Through the below steps, I am looking at the statistics on age and changing the format to show 2 decimals. In addions, I am calculating the correlations and covariance between age and year. Lastly, I am identfying the average age female drivers are involved in traffic crashes in the city of Chicago.

In [None]:
result = cleanedDataset.select(["age"]).describe()
result.show()

+-------+------------------+
|summary|               age|
+-------+------------------+
|  count|            397290|
|   mean|40.861501673840266|
| stddev|15.343667827654704|
|    min|                16|
|    max|               110|
+-------+------------------+



In [None]:
from pyspark.sql.functions import format_number
result = cleanedDataset.select(["age"]).describe()
result.select(result['summary'],
              format_number(result['age'].cast('float'),2).alias('age')
             ).show()

+-------+----------+
|summary|       age|
+-------+----------+
|  count|397,290.00|
|   mean|     40.86|
| stddev|     15.34|
|    min|     16.00|
|    max|    110.00|
+-------+----------+



In [None]:
cleanedDataset.corr('age', 'year')*100

0.08428221118781286

In [None]:
cleanedDataset.cov('age', 'year')*100

1.3914093298164616

In [None]:
#List of primary driver actions
cleanedDataset.select("driver_action").distinct().show()

+--------------------+
|       driver_action|
+--------------------+
|LICENSE RESTRICTIONS|
|EVADING POLICE VE...|
|CELL PHONE USE OT...|
|FOLLOWED TOO CLOSELY|
|IMPROPER LANE CHANGE|
|    IMPROPER PARKING|
|TOO FAST FOR COND...|
|             UNKNOWN|
|DISREGARDED CONTR...|
|       IMPROPER TURN|
|    IMPROPER BACKING|
|       OVERCORRECTED|
|               OTHER|
|             TEXTING|
|      WRONG WAY/SIDE|
|    IMPROPER PASSING|
|  STOPPED SCHOOL BUS|
|                NONE|
|     FAILED TO YIELD|
|EMERGENCY VEHICLE...|
+--------------------+



In [None]:
cleanedDataset.filter( (cleanedDataset["city"]=='CHICAGO') & (cleanedDataset["sex"]=='F') ).count()/cleanedDataset.count() * 100

29.247149437438647

In [None]:
from pyspark.sql.functions import col, avg
cleanedDataset.select(["age"]).filter( (cleanedDataset["city"]=='CHICAGO') & (cleanedDataset["sex"]=='F') ).agg(avg(col("age"))).show()

+-----------------+
|         avg(age)|
+-----------------+
|40.16679575889015|
+-----------------+



### 9.   Conclusion

The analysis has helped to determine that overall male drivers tend to be involved in crashes more than female drivers in the age range between 20 and 40 years old. In addition, it has helped to learn to use Spark API's. Therefore, I am now able to compare PySpark and Pandas and to evaluate the advantages and disadvantages of using one or the other.
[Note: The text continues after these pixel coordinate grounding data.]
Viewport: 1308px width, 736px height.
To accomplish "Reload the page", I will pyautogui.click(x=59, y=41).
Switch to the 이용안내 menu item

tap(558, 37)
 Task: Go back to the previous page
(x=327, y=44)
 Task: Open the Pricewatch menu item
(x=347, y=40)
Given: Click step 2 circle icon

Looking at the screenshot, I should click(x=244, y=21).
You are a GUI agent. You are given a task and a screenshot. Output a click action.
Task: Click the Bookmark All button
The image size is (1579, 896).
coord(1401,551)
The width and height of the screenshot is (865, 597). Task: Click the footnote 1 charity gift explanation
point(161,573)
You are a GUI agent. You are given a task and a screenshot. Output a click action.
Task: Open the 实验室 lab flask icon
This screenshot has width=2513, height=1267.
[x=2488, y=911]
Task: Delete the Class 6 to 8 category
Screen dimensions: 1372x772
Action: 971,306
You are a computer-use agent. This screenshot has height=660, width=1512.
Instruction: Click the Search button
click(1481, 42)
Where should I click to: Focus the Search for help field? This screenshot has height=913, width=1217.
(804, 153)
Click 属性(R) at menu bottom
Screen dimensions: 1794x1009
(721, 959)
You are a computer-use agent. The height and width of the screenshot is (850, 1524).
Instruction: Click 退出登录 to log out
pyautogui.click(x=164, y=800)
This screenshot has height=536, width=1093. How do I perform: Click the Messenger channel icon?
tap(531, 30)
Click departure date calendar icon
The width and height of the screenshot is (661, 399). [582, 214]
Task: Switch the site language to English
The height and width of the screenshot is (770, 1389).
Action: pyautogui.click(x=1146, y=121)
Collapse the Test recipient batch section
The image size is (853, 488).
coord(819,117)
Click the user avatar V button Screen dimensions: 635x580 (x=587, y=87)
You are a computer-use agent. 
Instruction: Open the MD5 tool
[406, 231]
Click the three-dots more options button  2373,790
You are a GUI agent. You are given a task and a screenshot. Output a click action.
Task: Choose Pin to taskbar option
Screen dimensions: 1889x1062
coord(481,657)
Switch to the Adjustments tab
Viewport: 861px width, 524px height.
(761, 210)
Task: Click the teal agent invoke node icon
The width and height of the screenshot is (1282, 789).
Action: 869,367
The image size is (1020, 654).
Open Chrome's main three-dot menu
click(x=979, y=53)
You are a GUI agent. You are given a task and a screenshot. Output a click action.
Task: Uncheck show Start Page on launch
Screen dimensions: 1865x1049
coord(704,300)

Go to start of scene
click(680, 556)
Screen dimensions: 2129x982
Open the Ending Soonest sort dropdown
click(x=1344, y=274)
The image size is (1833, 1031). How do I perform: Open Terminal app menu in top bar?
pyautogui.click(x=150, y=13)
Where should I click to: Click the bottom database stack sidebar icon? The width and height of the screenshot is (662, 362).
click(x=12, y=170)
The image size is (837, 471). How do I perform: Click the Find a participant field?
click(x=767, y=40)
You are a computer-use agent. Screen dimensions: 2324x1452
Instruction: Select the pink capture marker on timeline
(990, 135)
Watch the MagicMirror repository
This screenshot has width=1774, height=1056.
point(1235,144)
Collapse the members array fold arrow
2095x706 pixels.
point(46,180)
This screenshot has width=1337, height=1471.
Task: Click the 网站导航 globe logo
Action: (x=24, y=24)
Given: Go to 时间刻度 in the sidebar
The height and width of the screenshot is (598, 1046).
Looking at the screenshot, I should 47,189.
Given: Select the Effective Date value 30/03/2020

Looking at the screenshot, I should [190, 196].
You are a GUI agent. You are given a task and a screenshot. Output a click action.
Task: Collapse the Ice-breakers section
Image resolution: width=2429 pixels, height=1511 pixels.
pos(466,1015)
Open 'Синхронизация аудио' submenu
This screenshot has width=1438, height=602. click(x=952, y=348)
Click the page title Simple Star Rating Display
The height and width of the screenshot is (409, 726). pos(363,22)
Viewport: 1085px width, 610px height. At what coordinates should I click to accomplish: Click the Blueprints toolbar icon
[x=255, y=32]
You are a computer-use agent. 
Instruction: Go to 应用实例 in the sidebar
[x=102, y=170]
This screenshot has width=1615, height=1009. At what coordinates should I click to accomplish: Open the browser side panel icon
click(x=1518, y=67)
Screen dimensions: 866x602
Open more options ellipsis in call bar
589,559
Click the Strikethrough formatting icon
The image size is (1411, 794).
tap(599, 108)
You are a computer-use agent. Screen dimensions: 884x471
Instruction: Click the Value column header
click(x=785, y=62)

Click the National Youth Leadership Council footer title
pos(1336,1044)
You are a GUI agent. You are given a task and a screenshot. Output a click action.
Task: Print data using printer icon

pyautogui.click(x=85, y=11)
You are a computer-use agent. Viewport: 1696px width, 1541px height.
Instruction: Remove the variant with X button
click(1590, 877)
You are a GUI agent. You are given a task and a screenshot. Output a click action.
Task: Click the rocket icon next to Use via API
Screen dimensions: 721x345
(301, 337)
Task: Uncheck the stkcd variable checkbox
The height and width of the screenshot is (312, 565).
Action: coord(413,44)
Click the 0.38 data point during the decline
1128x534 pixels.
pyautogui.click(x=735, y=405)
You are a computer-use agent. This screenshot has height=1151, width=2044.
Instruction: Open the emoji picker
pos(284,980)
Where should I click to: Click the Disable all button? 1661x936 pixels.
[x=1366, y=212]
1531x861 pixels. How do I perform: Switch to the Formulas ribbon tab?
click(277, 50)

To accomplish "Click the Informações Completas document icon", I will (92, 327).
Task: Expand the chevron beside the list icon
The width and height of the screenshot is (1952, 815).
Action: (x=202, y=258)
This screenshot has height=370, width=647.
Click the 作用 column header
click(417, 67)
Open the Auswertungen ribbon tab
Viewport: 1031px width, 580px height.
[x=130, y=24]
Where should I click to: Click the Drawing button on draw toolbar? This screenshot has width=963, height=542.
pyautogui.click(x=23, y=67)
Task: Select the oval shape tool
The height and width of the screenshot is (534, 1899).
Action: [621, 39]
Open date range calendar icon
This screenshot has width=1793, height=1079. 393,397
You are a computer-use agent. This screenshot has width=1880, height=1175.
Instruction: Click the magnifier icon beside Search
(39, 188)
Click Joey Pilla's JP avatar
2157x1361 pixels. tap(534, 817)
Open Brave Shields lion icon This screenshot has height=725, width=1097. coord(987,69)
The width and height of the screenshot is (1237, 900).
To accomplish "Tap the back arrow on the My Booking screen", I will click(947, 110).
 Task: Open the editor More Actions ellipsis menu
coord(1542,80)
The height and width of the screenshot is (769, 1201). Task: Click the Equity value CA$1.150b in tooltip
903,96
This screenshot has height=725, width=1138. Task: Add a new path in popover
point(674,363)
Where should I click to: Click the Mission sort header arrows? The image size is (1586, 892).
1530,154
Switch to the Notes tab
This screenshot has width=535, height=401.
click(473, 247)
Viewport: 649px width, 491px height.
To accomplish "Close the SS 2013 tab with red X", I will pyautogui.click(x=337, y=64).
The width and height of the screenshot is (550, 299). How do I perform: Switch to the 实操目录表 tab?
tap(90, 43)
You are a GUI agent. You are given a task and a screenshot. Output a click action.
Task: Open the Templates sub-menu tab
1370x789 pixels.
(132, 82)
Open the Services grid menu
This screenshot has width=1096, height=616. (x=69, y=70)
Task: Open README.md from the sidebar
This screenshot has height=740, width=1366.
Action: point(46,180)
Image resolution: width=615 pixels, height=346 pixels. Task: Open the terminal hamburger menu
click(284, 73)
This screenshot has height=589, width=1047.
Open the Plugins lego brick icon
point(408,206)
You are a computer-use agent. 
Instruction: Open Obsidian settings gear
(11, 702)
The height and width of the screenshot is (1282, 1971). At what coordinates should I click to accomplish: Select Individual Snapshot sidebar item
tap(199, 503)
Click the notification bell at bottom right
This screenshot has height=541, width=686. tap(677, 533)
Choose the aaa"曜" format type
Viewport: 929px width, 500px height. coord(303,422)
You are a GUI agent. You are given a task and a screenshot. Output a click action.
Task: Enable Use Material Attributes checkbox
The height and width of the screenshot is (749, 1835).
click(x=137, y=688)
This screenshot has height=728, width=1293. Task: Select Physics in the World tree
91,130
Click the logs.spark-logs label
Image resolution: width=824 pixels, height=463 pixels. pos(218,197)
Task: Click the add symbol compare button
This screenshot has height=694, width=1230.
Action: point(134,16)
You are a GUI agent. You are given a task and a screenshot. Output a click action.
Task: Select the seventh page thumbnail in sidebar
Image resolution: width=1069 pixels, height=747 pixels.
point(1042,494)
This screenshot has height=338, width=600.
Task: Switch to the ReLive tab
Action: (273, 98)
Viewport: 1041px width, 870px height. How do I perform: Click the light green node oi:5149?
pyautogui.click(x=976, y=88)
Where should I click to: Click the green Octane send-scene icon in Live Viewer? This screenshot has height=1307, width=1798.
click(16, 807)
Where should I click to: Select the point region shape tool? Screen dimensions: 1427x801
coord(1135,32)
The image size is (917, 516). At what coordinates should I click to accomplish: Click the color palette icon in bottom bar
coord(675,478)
Advantages and Disadvantages:


1.   I found Pandas to be quicker and simplier to learn compared to Pyspark which requires a little more in depth knowledge. When performing the analysis using Pamdas, the codes seemed easier to research and come up with, and more consise and clear, especially when performing routine tasks; whereas, when working with PySpark, I had to attept several times to have one statement to provide the outcome I was looking to attain.
2.   In my opinion, Pandas offers a broader set of features that allow you to complete tasks, such as filtering, segmenting and segragating according to certain conditions in a much simplier and more effective manner.  
1.   I believe that data viewing in Pandas using the code df. head is more appealing as it displays an array with continuos borders; whereas in PySpark, the code df.head shows an output that is unpleasent. For this reason, I prefer to use the code df.show while doing my analysis with PySpark as it allowed me to view my dataset in a more visually engaging manner.